> [TASK BRIEF] Please put the lines of the listing below into a JSON list of strings, one string per line and no blank lines, starting at the line that has "The width and" and stopping after the last line of the listing. Leave the pictures out.

----

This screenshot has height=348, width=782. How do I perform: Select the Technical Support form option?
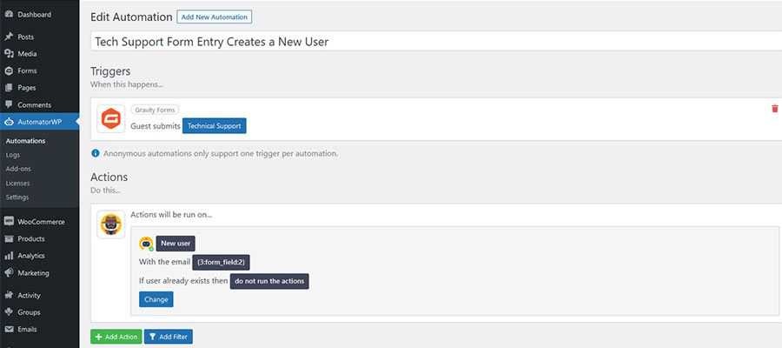pyautogui.click(x=214, y=126)
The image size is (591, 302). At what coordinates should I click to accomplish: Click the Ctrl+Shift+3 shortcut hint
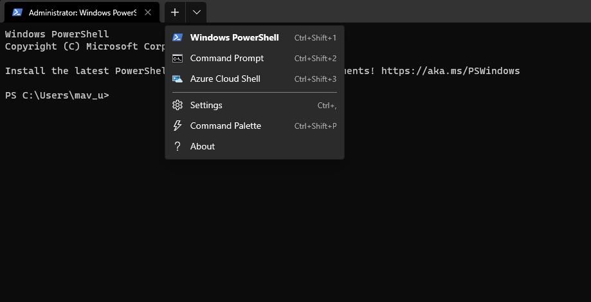[315, 79]
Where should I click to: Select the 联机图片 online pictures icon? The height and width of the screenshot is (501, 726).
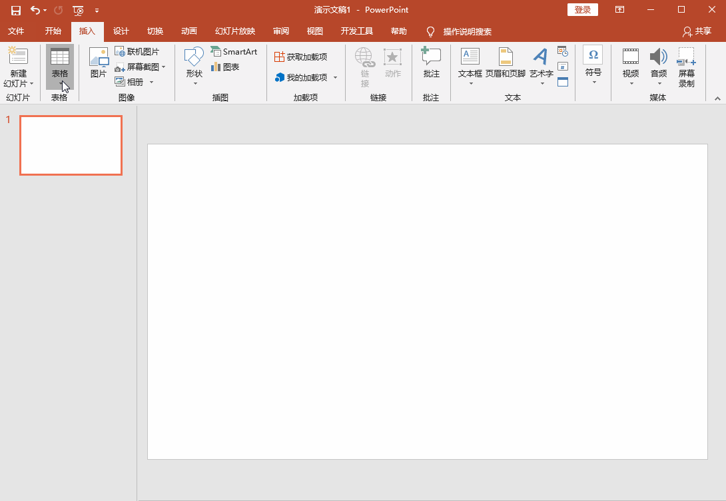tap(137, 51)

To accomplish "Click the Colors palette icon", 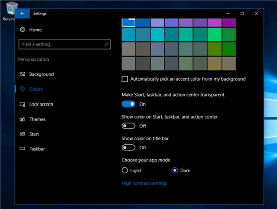I will coord(22,89).
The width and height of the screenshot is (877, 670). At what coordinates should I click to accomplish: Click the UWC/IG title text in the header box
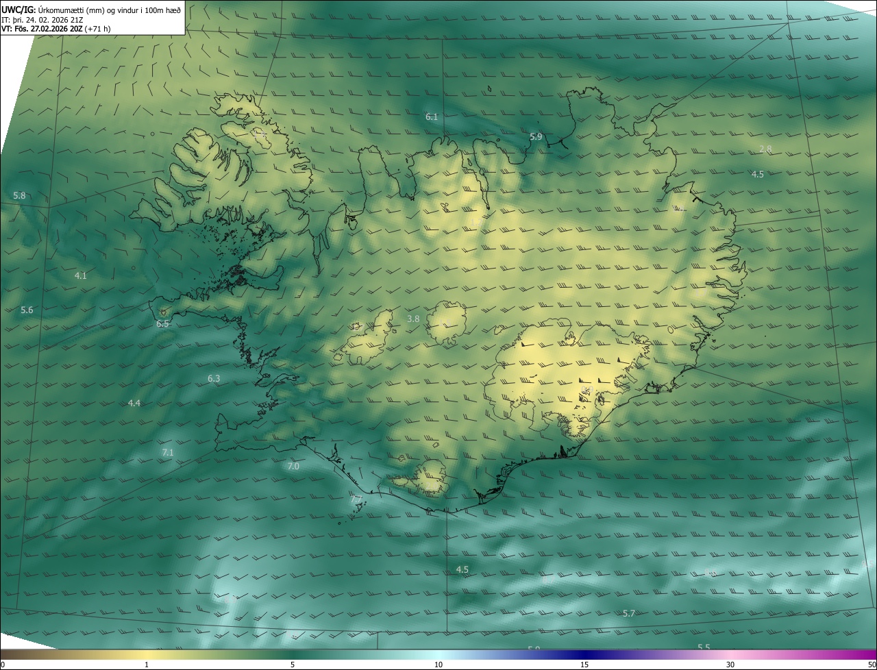tap(18, 9)
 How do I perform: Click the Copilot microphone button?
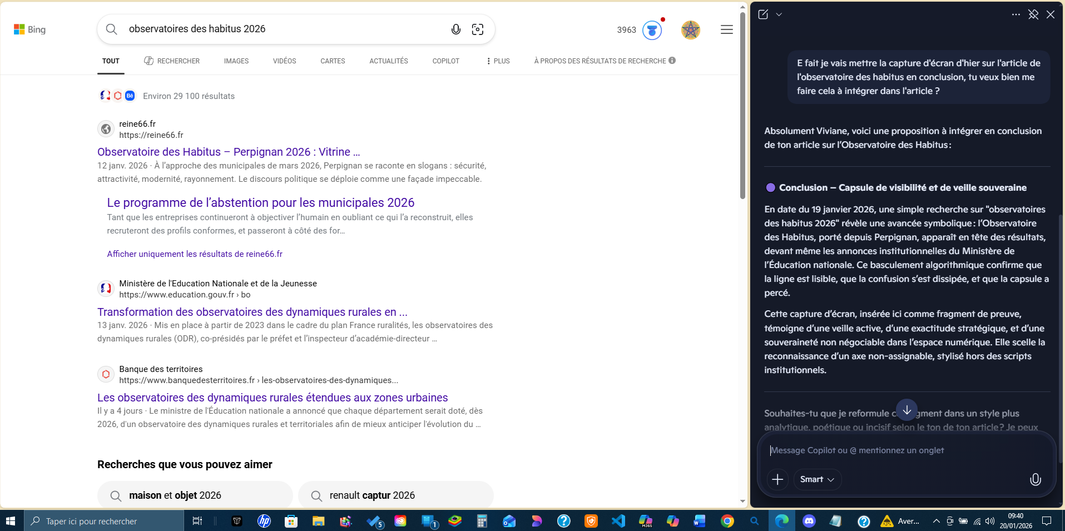point(1035,479)

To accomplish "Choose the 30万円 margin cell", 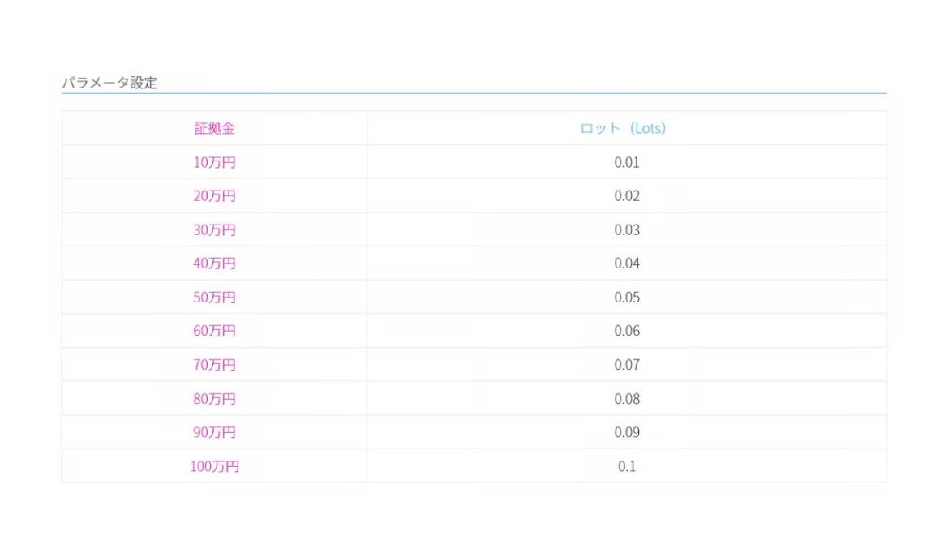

----

> [RIGHT ANSWER]
[
  "The width and height of the screenshot is (877, 670). At what coordinates should I click to accomplish: Click the UWC/IG title text in the header box",
  "tap(18, 9)",
  " How do I perform: Click the Copilot microphone button?",
  "point(1035,479)",
  "To accomplish \"Choose the 30万円 margin cell\", "
]